Piyasada şöyle bir kural vardır: Yaptığınız iş iyi gidiyorsa, o
işi geliştirmelisiniz.
Bu doğrudur. Ne var ki, her doğru her zaman doğru değildir.
Mesela. Şirketlerde geçerli bir kural, tv dizilerinde geçerli
olmayabilir.
Geçen sezon. "Poyraz Karayel" dizisi vardı.
Senaryosuna emek harcandığı belli oluyordu.
Saçma sapan, gerçek olamayacak kadar abzürt olaylar, gerçek
oyunculuklarla dengeleniyordu.
Son yılların en iyi çocuk oyuncusunu (Ataberk Mutlu)
kazandırmıştı tv dünyasına.
Sıcak ve protest bir karakter eklenmişti zihnimizdeki kurgu
karakter listesine: "Küresel sermaye karşıtı mafya
Zülfikâr"
Dizi tutmuştu. Reyting almıştı.
Şimdi. Dizinin yeni sezonuna, yeni oyuncular eklemişler. Yeni
oyuncularla sezona iddialı gireceklermiş. Güya.
Bu aklı kimler veriyorsa dizi yapımcılarına, yanlış
yapıyorlar.
Tutmuş bir işi fazla kurcalamak olmaz, bu bir.
Seyirci dediğin kesim tutucudur, değişiklikten rahatsız olur, bu
iki.
Abartı ve köpürtme ters teper, bu üç.
Samimiyeti yakalayan dizi, bunu kaybederse reytingini de
kaybeder, bu da dört.
AKLIMDA KALAN
Reşad Ekrem Koçu
mevsimi:
Yaz başında. Karar vermiştim, yaz bittiğinde Reşad Ekrem Koçu
kitaplarını da bitirmiş olacaktım. Benim için bu yaz Reşad Ekrem
Koçu mevsimi olacaktı, oldu da. Çünkü, tesadüfen sayfalarını
karıştırdığım bir kitabında diline hayran olmuştum. Tam sevdiğim
gibiydi cümleleri. Kısa, doğal, akıcı. Okuduğunu yaşatıyor.
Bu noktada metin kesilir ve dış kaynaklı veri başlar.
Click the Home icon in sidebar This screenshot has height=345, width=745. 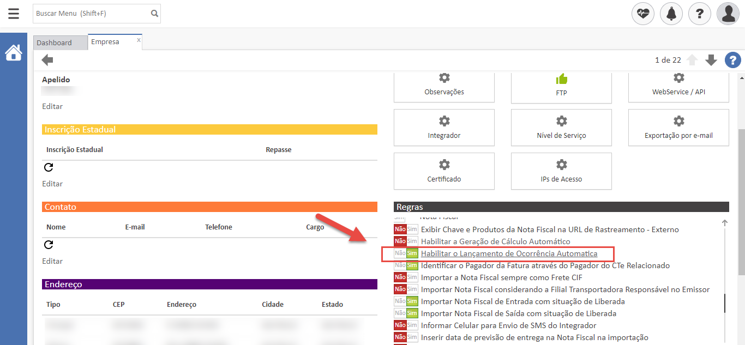[x=14, y=53]

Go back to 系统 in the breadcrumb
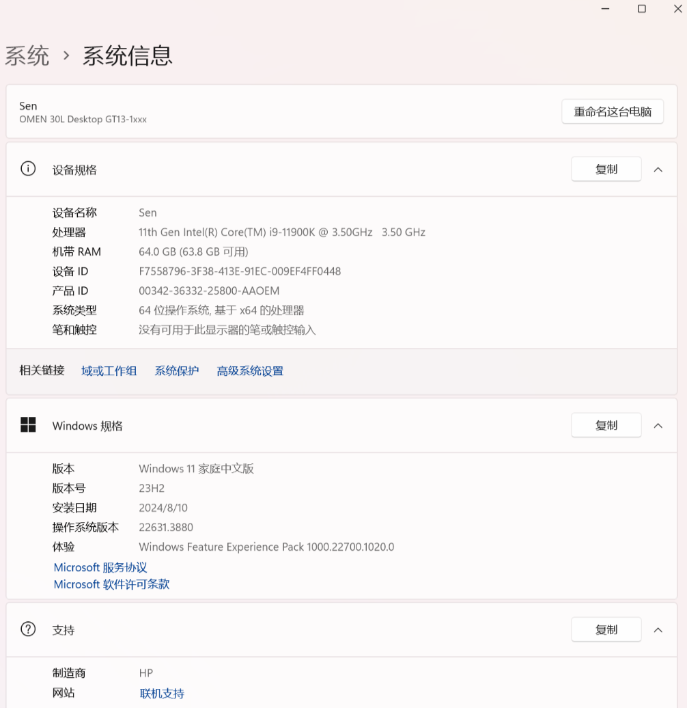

Kendime
kızmış, kızmış, kızmıştım. Koçu'yu bu kadar geç keşfettiğim için.
Mikro tarih okuma arzum, mikro tarihi hikâyelendirme ustasının
yazdıklarını okudukça arttı. Tam Koçu kitaplarının
sayfalarına kendimi kaptırmış, Osmanlı saray odalarında kaybolmuş
giderken, İlber hocanın Hülya Avşar'a önerdiği kitapların Reşad
Ekrem Koçu'ya ait olması da hoş bir tesadüf oldu. İlber
hoca tarzıyla söylemem gerekirse: Reşad Ekrem Koçu okumak
lazım. Gidip abuk sabuk yerlerden tarih hikayeleri okuyup, tarih
dizileri izleyeceğinize...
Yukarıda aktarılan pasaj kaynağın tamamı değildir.